Macquarie Group is bidding for AIG’s asset management unit, according to Bloomberg. The unit, AIG! Investments, has around $100 million under management, and the auction is expected to generate upwards of $500 million.

VC Deals

Sadra Medical, a Campbell, Calif.-based developer of therapies to treat aortic valve disease, has raised $30 million in Series C funding. Accuitive Medical Ventures led the round, and was joined by return backers Boston Scientific, Finistere, Firstmark Capital, Oakwood, ONSET Ventures, and SV Life Sciences.

Enphase Energy Inc., a Petaluma, Calif.-based developer of micro-inverter systems for the solar industry, has raised $22.57 million in new VC funding, according to a regulatory filing. No investor info was disclosed, but the company’s website identifies three investors: Appplied Ventures, Rockport Capital Partners and Third Point Management.

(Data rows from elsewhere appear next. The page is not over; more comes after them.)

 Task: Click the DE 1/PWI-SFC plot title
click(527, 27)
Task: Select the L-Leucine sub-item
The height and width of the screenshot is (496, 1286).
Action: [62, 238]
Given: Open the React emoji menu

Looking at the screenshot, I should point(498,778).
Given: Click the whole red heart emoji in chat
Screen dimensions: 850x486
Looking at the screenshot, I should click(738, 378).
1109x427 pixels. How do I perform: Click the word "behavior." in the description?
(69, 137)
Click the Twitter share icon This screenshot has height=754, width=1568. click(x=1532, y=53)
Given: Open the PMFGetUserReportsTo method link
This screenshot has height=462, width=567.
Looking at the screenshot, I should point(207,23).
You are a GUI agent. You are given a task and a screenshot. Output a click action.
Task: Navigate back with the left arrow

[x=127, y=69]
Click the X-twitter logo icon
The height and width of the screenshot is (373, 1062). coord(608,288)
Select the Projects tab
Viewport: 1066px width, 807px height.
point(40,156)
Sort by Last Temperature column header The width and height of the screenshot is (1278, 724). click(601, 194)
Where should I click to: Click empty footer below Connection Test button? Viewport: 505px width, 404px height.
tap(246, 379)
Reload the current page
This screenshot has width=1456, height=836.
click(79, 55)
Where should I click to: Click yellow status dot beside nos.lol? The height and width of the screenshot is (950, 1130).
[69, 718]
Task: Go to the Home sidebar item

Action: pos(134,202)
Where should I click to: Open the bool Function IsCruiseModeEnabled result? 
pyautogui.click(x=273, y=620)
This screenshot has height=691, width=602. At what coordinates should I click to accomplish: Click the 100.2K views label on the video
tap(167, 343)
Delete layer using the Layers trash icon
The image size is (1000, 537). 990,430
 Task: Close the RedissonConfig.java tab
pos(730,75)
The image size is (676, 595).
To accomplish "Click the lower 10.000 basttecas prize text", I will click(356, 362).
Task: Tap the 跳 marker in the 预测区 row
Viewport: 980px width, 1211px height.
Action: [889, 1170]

TRA, developer of a household-level research system to report ROI accountability for advertising spend, has raised $13.5 million in Series B funding. Arbitron Inc. led the round, and was joined by return backers Kodiak Venture Partners and WPP.

Tokai Pharmaceuticals Inc., a Cambridge, Mass.-based maker of drugs that focus on focus on endocrine treatment, has secured $10 million of a $22 million venture round, according to a regulatory filing. No investor names are disclosed, although the company’s board includes a pair of partners with Novartis Ventures. The company previously raised funding from Queensland Investment Corp.

I Love Rewards, a Toronto-based provider of employee reward, sales incentive and service award programs, has raised C$6.9 million in Series B funding. GrandBanks Capital led the round, and was joined by JLA Ventures and Laurence Capital. Ryan Moore of GrandBanks will join the company’s board of directors.

DocuSign Inc., a Seattle-based provider of online document delivery and signature solutions, has secured $5 million of a $15 million venture capital round, according to a regulatory filing. The company had previously raised around $28 million, from firms like WestRiver Capital, Frazier Technology Ventures, Ignition Partners and Sigma Partners.

Kalido Inc., a Burlington, Mass.-based provider of data warehousing and management software, has secured $3.08 million of a $5.15 million venture round, according to a regulatory filing. It had previously raised over $40 million through four rounds, from firms like Atlas Venture, Balderton Capital and Matrix Partners.

SupplyFrame Inc., a Pasadena, Calif.-based vertical search engine for electronic components, has secured $1.5 million of a $4 million funding round, according to a regulatory filing. The company previously raised around $12 million over two rounds, from firms like U.S. Venture Partners, Clearstone Venture Partners and Arcturus Capital.

Aspen Medtech Inc., a Bellevue, Wash.-based medical device incubator, has ceased operations, according to VentureWire. The company had raised around $1 million in 2007 from Prospect Venture Partners and Three Arch Partners. Its website is still active.

Buyout Deals

Gordon Brothers and Hilco Consumer Capital have completed their acquisitions of Polaroid, out of bankruptcy.

Greenwoods Capital and Scorpion Capital have acquired the assets of Champion Broadband California, operator of broadband services in the Arcadia and Monrovia communities. RBC Daniels advised CBC on the deal.

PNC Equity Partners has acquired APEX Analytix Inc., a Greensboro, N.C.-based provider of recovery audit services. Sellers include VC firms Noro-Moseley Partners and Wakefield Group, while leveraged financing was provided by Union Bank, TriState Capital Bank and Babson Capital Management.

Firms & Funds

3i Group (LSE: III) has launched a $1.1 billion rights issue. Read more…

Human Resources

Richard Shafer has joined the The Ohio Public Employees Retirement System (OPERS) as deputy director of investments for external management. He previously was director of investments for the New Hampshire Retirement System and, before that, was chief investment officer of the Alaska Permanent Fund.

Lauren McKibben has joined PNC Equity Partners as director of business development. She previously was an account manager with Provident Analysis Corp.

Margaret Ren has stepped down as chairwoman of Merrill Lynch’s China investment banking group. No word yet on her future plans. Ren is the daughter-in-law of former Chinese premier Zhao Ziyang.